Text to read -
——

But even as the 175,000-student school system earned "adequate yearly progress," or AYP, as a whole, 54 of its 190 schools failed to meet the mark. That's up from 36 schools that couldn't keep pace in 2009.

Theoretically, if a school, a district or a state meets its AYP goals each year, then by the federal legislation's 2014 finish line, every student would be proficient in math and reading -- at least as measured by the state's standardized exams.

Overall, most of the Virginia suburbs stayed at last year's levels or saw slight improvements. But among certain subgroups, those improvements were not enough. Prince William County, for example, failed to meet the federal standards because of insufficient progress among its special-needs students. In Loudoun County, Arlington County and Alexandria, students with limited English skills failed to perform on par. In Alexandria and Arlington, so too did low-income students.

Schools that fail to meet AYP for two years in a row enter into an "improvement" phase. Parents are often given the option to transfer to higher-performing schools, and districts must show extra effort is being made toward raising achievement.

Throughout the Washington region, 2010 has proven an especially disheartening year. Montgomery County failed to earn AYP based mostly on insufficient progress among special-needs students and middle schoolers. In the District, only 15 of nearly 200 traditional and charter schools hit the targets, down from 54 in 2009 -- largely because of a large leap in performance expectations.

——

Collected data -

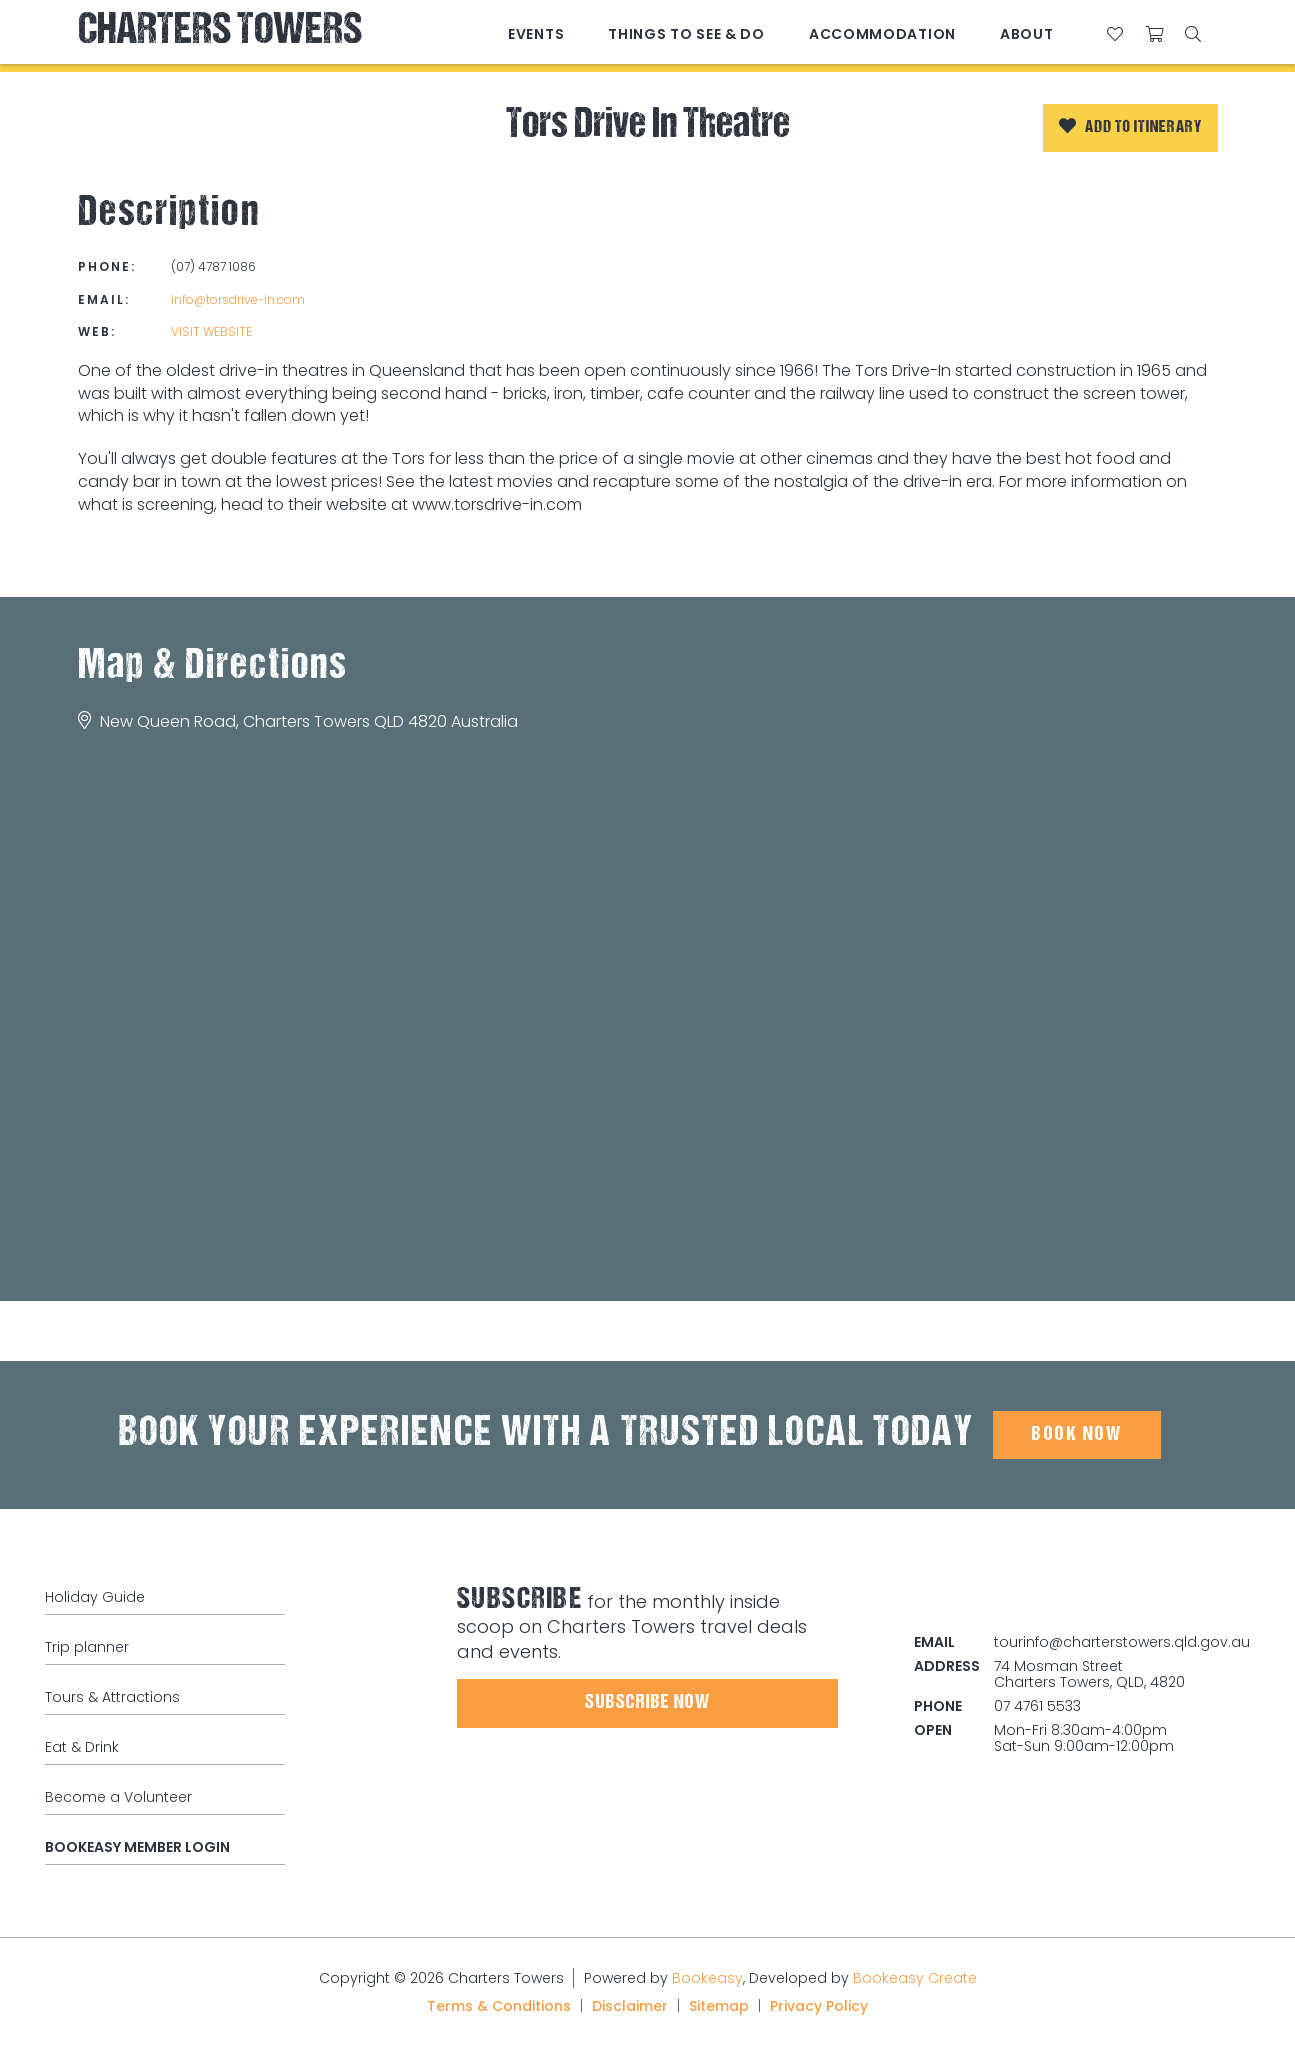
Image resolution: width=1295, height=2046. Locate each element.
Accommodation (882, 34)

——

The request - Pick up the passage on Washington-area schools and adequate yearly progress, continuing it after its last sentence.

Written answer -
Each of the states' schools and districts had slightly different targets to meet, based on their rates of progress since the law's passage in 2000. That distinction, with different tests used by different states, makes AYP comparisons across the Potomac's dividing lines virtually impossible.

Patricia Wright, Virginia's superintendent of public instruction, said that the failure of all but 12 of the state's 132 school divisions to meet the standards, even as students improved slightly overall, proves the need for a different form of measuring progress.

"Virginia has reached a point with its annual benchmarks that it is more appropriate to look at growth in the performance of individual students rather than simple pass rates that apply to all subgroups equally," she said.